在 ISO/IEC TR 24027:2021《信息技术 人工智能 人工智能系统和人工智能辅助决策中的偏差》标准中,“数据代表性”(Representativeness)被视为消除数据偏见、确保 AI 系统公平性的第一道防线。
虽然在公开的摘要中并不容易直接看到其全貌,但通过追溯该标准的术语体系及其后续相关标准(如 ISO/IEC TS 12791:2024),我们可以清晰地还原出该标准对“数据代表性”的严谨界定和系统性要求。
以下是 ISO/IEC TR 24027 关于“数据代表性”的三个核心维度:
1. 核心定义:统计特性的近似程度
在标准的术语定义部分,“代表性”被明确地定义为一个定性评估(Qualitative Assessment)指标。
根据该标准(通过后续引用确认),代表性的核心含义是:
“给定数据集的属性逼近目标总体(Target Population)统计属性的程度。”
标准特别补充了三点关键说明:
可量化性:代表性可以通过使用一个或多个人们关于数据规模、分布或组成的指标来进行量化(Quantified)。
对测试集的意义:具有代表性的测试数据,能够验证 AI 系统是否为目标人群实现了可接受的功能正确性水平。

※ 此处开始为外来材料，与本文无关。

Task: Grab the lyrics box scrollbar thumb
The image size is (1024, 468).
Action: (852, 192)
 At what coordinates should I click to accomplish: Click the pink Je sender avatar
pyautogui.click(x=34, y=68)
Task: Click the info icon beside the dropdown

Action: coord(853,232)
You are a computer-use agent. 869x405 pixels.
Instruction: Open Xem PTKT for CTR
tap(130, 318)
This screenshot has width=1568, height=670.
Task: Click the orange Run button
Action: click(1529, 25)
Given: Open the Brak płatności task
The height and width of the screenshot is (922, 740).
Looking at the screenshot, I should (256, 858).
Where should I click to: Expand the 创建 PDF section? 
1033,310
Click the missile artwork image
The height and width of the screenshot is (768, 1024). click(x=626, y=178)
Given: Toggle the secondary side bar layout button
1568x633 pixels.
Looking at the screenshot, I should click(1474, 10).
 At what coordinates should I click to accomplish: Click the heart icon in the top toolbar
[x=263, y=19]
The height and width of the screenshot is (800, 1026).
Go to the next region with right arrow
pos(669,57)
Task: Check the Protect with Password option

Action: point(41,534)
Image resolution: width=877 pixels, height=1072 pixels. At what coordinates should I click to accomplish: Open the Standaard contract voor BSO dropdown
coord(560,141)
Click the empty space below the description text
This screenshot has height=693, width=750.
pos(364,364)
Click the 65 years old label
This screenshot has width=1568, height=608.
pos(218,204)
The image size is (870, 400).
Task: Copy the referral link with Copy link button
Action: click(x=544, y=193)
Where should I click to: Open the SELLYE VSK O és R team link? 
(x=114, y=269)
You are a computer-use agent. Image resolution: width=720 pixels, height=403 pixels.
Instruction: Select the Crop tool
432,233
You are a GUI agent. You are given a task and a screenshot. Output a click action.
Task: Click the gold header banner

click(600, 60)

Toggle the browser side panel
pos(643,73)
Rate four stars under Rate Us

对训练集的意义:具有代表性的训练数据,能够使模型学习到普适的规律,从而在目标人群中实现可接受的功能正确性水平。
2. 偏见防控:警惕“选择偏差”与“覆盖偏差”
在论述数据层面的偏见(Data Bias)时,ISO/IEC TR 24027 明确指出,数据代表性不足是导致严重 AI 偏差的根源。标准特别点名了两种由代表性缺失直接引发的数据偏见:
选择偏差(Selection Bias):当数据集的样本收集方式不能代表其在现实世界中的真实分布时就会发生。例如,只在晴朗天气下采集数据的自动驾驶系统,遇到雨雪天气就会失灵。
覆盖偏差(Coverage Bias):当数据集中所包含的总体,与目标机器学习模型所要预测的总体不匹配时就会出现。例如,用人均收入较高的城市居民数据去训练一个面向全国范围的信用评估模型。
标准强调,如果在数据收集阶段(Clause 8.2)不严格把控代表性,这种底层的数据扭曲将无法在后续的算法优化中被轻易修复,最终导致 AI 系统对特定群体(At-risk groups)产生系统性歧视。
3. 工程实践:如何保障和评估代表性?
在全生命周期的治理策略中(Clause 8),ISO/IEC TR 24027 给出了确保数据代表性的实操方向:
数据采集阶段:不能依赖“方便样本(Convenience Samples)”(即哪里容易拿到数据就采集哪里的数据)。必须根据目标人群的 demographics(人口统计学特征)进行科学的分层抽样,确保少数群体和边缘群体的声音不被淹没。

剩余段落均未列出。